Unfortunately, it turns out it was just the beginning of the story just not flowing in the way I had hoped. The character also didn't feel like sharing in the libations. Completely understandable, since well, they were adulterated with goodnight tincture, but that wasn't something the characters would have known. This meant that when they went outside to get some fresh air, his character was the only one standing while the rest of them passed out. And when the bad guys who were there to kidnap them asked him to give up his weapons, he refused to do so. Which left me with the choices of attempting to (and probably actually) killing his character, leaving him behind or having the NPCs allow him to go with them with his weapons. In the end, I chose the last option, but I just felt like a complete failure at this point. As a person playing the game, I know that none of the other players want to sit out a session. Also, I really try to not railroad my players and had their characters all decided to call it a night and never go out drinking, I would have come up with a completely different story. But I was having a really hard time figuring out what to do when only some wanted to go in a particular direction.
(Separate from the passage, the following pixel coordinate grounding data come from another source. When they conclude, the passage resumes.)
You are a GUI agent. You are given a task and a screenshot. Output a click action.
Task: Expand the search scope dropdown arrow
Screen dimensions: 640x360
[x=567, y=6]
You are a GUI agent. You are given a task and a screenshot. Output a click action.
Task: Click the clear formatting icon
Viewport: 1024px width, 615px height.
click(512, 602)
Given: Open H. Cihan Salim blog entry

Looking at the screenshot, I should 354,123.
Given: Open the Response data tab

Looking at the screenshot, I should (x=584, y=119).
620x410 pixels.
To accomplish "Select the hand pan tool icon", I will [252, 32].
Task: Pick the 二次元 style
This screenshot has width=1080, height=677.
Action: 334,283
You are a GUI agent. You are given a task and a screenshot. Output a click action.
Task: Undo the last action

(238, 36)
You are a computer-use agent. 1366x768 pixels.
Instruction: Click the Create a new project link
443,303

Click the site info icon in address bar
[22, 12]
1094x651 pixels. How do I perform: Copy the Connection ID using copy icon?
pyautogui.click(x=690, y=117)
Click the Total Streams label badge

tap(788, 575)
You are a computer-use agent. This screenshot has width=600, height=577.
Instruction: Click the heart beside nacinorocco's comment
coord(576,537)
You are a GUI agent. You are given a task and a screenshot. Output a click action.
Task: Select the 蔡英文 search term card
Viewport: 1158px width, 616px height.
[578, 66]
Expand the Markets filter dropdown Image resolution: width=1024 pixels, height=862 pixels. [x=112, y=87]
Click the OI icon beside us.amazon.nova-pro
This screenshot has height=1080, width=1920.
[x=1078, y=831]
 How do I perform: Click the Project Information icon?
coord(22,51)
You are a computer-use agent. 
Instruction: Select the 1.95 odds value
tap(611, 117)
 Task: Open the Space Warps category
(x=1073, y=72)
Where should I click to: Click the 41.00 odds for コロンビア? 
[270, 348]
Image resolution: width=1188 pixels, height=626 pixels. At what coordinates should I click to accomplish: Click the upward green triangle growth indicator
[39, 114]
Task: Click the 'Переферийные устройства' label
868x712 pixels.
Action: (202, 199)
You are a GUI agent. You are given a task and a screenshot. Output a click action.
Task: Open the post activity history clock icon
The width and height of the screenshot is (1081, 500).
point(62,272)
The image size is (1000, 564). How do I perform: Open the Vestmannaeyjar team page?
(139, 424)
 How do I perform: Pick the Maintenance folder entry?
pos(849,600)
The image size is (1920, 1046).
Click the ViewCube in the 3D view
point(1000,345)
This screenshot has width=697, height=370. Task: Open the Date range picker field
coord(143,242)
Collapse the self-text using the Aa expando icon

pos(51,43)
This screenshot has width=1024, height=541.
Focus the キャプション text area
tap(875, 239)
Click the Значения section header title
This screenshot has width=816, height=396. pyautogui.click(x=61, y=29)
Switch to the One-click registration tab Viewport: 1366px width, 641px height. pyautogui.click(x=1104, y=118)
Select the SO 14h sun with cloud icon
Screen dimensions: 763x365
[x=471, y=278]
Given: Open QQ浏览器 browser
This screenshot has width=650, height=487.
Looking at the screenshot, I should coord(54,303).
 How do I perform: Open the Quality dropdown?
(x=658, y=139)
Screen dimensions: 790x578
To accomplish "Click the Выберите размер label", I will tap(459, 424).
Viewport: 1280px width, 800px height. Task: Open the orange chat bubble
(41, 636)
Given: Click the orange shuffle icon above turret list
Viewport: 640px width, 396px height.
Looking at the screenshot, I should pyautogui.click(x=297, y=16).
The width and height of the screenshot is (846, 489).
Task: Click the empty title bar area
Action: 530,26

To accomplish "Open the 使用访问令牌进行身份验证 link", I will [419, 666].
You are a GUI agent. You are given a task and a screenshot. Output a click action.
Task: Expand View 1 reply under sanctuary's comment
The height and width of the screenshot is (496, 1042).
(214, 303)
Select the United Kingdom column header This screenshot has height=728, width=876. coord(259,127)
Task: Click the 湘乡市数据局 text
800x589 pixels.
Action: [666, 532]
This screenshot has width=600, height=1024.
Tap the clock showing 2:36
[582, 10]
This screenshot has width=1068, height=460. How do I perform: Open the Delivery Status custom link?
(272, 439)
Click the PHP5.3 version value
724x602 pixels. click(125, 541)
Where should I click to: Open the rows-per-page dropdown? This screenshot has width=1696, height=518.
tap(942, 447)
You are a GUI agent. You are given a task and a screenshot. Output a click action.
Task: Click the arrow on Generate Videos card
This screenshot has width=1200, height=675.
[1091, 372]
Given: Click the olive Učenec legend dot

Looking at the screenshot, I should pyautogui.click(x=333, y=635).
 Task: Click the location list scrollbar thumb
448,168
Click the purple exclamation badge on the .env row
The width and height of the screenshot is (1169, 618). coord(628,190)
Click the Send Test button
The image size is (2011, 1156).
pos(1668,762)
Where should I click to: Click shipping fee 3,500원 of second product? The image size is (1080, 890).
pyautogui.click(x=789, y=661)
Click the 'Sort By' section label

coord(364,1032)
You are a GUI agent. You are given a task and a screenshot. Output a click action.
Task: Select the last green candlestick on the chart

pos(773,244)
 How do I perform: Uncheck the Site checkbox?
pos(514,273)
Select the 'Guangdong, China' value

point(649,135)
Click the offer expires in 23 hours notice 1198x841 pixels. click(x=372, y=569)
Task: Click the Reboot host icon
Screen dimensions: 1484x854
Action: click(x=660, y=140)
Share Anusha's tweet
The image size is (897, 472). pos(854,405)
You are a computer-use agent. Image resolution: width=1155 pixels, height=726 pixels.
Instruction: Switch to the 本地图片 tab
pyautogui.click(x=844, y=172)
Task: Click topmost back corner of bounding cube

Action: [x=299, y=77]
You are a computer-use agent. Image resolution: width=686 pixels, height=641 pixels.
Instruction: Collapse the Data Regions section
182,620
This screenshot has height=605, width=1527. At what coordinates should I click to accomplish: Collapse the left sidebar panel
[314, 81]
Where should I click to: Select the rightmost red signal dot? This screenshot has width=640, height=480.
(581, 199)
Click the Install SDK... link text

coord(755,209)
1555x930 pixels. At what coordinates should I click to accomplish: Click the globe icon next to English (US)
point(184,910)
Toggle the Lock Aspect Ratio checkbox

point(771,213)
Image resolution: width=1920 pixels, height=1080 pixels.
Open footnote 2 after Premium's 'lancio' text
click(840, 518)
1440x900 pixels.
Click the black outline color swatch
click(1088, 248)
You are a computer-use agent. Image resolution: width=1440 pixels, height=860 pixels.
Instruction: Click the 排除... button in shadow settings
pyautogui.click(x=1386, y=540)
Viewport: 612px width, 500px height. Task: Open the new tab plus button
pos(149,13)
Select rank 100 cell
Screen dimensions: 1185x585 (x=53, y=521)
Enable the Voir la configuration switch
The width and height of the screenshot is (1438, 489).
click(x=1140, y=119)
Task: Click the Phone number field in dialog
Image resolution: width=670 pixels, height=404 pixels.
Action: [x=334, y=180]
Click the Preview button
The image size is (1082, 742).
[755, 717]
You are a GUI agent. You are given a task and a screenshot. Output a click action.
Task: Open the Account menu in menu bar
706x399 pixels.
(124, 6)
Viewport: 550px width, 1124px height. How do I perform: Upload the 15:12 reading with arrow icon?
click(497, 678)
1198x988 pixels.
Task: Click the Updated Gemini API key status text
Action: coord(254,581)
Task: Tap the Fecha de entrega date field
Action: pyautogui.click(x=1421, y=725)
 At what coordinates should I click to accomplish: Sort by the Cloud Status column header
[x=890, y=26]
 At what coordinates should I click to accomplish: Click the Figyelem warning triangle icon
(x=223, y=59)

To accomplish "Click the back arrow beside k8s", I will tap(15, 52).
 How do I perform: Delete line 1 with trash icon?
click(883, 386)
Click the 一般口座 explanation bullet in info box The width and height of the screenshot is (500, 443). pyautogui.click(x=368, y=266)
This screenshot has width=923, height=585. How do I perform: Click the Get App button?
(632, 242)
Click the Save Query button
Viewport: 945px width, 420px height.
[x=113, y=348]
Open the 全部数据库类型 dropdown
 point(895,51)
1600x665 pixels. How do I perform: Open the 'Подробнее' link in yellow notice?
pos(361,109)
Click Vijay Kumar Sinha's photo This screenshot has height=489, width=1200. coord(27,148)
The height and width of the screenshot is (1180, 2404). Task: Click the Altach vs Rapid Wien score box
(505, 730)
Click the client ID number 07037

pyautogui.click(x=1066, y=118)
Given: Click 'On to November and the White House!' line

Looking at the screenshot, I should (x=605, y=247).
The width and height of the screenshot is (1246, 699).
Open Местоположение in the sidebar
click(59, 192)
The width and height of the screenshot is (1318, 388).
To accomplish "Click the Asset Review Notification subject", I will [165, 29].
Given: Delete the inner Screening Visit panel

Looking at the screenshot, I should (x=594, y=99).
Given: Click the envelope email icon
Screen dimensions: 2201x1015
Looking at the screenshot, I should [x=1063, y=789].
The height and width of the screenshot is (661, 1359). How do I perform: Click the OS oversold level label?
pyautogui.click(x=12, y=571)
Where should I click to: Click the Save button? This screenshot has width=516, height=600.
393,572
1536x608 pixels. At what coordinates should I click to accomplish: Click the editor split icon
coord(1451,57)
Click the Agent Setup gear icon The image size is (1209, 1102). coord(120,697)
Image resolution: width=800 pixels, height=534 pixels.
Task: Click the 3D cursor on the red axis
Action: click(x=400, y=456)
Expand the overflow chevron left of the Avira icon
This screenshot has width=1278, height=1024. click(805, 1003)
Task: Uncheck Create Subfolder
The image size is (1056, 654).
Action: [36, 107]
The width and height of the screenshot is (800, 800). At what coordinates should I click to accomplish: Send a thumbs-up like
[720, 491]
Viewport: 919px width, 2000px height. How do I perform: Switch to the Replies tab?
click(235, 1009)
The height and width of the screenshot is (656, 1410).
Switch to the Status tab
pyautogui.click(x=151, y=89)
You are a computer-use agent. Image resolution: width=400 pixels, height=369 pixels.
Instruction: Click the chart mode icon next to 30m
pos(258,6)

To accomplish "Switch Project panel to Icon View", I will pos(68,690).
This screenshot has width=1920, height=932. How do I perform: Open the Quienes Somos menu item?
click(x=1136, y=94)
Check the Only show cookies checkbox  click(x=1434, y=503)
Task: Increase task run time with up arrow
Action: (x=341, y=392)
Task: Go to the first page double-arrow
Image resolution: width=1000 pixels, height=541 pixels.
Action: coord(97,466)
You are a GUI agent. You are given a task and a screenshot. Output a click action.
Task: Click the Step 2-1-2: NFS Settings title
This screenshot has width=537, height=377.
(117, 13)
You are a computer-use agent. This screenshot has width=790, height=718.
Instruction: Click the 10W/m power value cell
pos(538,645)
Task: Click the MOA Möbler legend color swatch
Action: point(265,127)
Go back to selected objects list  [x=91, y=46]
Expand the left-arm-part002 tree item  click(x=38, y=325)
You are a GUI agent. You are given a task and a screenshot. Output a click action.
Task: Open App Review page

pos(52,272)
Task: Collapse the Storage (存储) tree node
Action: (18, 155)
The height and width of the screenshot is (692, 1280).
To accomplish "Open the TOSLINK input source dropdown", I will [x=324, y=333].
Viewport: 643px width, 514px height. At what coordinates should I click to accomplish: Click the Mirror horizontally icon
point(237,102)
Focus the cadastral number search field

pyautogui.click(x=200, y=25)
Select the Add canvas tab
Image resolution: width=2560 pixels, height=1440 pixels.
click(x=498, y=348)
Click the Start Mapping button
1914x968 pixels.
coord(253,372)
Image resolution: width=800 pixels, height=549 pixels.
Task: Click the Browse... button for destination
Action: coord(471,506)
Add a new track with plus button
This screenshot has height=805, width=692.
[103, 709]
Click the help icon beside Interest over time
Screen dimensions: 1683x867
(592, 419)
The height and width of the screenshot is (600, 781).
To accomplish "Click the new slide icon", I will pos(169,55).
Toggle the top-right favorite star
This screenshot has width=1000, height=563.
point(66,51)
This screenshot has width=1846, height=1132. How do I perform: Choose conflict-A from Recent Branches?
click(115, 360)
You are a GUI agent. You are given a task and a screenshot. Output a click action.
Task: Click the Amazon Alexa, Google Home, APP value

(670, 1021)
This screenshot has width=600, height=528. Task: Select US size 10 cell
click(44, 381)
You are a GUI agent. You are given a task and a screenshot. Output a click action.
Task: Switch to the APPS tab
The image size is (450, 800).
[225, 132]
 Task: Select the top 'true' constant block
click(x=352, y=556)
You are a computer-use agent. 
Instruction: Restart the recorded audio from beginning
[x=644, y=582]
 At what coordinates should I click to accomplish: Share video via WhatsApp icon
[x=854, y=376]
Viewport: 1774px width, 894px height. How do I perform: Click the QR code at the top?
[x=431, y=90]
Days, well really a few weeks later, I know that the failure wasn't completely my fault. Sure, there are things I could have done better. Having a better understanding of the motivations of my players' characters would definitely help. Finding other ways to get the unsuspecting PC unconscious would help too. But in the end, the burden isn't the DM's alone. Just like the NPCs can't always act the way they "naturally" would, PCs need to have the same flexibility. Otherwise, it can be a bit not fun and, at that point, why keep playing? And if a player is particularly adamant about not going with the rest of the group, as much as it might hurt to do it, it might be better to let them go. I do like his idea of letting the other players play the other NPCs in the fight, although I would be concerned that they might be a little easy on him since they might need him later.
All that said, I think there are times when the party could be split. Ameron on the Dungeon's Master has a great article about how splitting the party worked really well in a game he was in. And having a Leverage-style game would be really cool now and then. However, unless it's one of those times, please do you DM a small favor and don't split the party.